Ad Blocker Detected
Our website is made possible by displaying online advertisements to our visitors. Please consider supporting us by disabling your ad blocker.
Anthony Atala received an award for his innovations in 3D printing to create human organs in Smithsonian Magazine’s 2016 American Ingenuity Awards after visiting the National Portrait Gallery in Washington, DC on December 8, 2016. Photo credit: Leah Puttkammer, Getty Images
Regeneration of a solid organ for transplant can take years to reach patients. But regenerative medicine technology as an instrument for discovering and testing new drugs? It’s already happening.
In Winston-Salem, North Carolina, scientists are 3D printing miniature organs that model the anatomy and function of the heart, liver, lungs and even the brain, said Anthony Atala, a professor of urology at Wake Forest University. Their “lifetimes” are only months, but that’s more than enough time to evaluate a drug in ways that laboratory tests or even animal studies cannot.
“After investing tens of millions of dollars, 90% of these drugs will fail if a drug is accepted into a phase 1 clinical trial through the FDA,” said Atala on March 24 at the Oracle Health Sciences Connect 2021 conference. “It’s because of the tests, which aren’t really accurate. Hence the strategy is to create these miniature organs. “
Atala is the director of the Wake Forest Institute for Regenerative Medicine (WFIRM), which studies about 40 different tissues and organs. So far, the institute has launched 15 technologies that use human cells to construct tissues and organs.
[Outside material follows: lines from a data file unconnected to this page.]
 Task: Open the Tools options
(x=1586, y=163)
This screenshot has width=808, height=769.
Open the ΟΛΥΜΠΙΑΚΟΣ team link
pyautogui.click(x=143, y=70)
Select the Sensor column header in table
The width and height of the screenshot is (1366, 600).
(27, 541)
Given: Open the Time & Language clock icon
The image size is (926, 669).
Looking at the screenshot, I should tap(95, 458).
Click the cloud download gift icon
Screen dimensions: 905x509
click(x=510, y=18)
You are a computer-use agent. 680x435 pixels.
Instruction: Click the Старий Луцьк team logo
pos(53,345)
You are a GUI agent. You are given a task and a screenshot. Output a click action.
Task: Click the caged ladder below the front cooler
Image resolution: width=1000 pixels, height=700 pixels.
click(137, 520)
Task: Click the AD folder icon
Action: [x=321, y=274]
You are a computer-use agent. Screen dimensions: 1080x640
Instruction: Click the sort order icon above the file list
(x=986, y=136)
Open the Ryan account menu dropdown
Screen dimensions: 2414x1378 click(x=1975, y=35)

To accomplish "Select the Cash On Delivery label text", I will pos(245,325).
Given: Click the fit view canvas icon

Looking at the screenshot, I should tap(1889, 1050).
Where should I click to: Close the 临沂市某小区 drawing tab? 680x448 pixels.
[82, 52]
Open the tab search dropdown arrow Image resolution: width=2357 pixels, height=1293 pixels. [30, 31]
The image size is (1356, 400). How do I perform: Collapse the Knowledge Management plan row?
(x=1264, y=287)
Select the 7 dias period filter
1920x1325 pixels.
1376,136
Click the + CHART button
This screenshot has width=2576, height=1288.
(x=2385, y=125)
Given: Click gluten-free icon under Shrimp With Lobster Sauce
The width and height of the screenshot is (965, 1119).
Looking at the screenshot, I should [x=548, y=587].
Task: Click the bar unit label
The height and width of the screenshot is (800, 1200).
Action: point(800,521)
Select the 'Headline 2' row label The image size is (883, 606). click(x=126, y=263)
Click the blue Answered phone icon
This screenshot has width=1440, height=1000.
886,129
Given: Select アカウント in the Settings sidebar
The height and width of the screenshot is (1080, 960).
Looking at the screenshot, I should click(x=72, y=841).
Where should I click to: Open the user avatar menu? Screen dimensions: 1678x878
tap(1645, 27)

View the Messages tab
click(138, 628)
The drug tests take place on organoids, an in vitro system that stands for an organ. These miniature organs can be made in both healthy and diseased states, Atala said. These chips can produce the human equivalent of physiological responses. For example, scientists can induce a heart attack or a stroke to assess what a drug would do to an organ affected by these conditions.
WFIRM’s drug research represents a convergence of technologies. This body-on-a-chip technology is used to screen libraries of compounds for safety and efficacy prior to animal studies and clinical trials, Atala said. The data is cataloged at every step of the process. Artificial intelligence can then be applied to find patterns in the data, thereby improving predictive modeling for drug development.
Wake Forest research is conducted as part of the Humanoid Sensor Consortium, a partnership made up of pharmaceutical companies, academic institutions, and government agencies. WFIRM’s own drug discovery workforce includes the Biomedical Advanced Research and Development Authority (BARDA), which has allocated $ 25 million to research potential countermeasures against chemical agents. The Defense Threat Reduction Agency (DTRA) has allocated more than $ 26 million to develop countermeasures for nerve agents.
The technologies that are closest to patients are part of a new approach to personalized medicine. The miniature organs help oncologists make treatment decisions. A patient’s own tissue is used to create tumors on a chip, which are then used to test various chemotherapy regimens. These chips are currently being evaluated in clinical studies.
“Instead of trying a treatment for six months and finding that it doesn’t work, and then trying another regimen, the tumor may be too far away by then,” Atala said. “We can now try to define the best treatment before the patient receives the first dose.”
Regenerated organs are on the way, Atala said. Technical skin products come onto the market. The next regenerative tissue products will be a little more complex and take on tubular structures. WFIRM regenerated urethra by taking a small sample of tissue from a patient and dilating those cells in a laboratory. These cells colonize a bioresorbable scaffold that can then be implanted in the patient.
Solid organs pose the greatest challenge to regenerative medicine. These organs are made up of many more cells that need to be nourished by the blood supply. WFIRM’s research includes kidneys. A small sample of tissue from a patient is expanded in a laboratory to obtain “kidney units” that can produce urine. These kidney units can then be implanted in the patient. Atala said this research is moving into phase 3 testing for patients with end-stage kidney failure.
When WFIRM began in 2004, scientists didn’t begin research by looking at which patients regenerative medicine technology could help most, Atala said. But now it seems that the greatest area of need seems to be kidney transplant patients.
“As you know, 80% of patients on the transplant waiting list are actually waiting for a kidney,” Atala said. “So if we can dent this population, that would be a great thing.”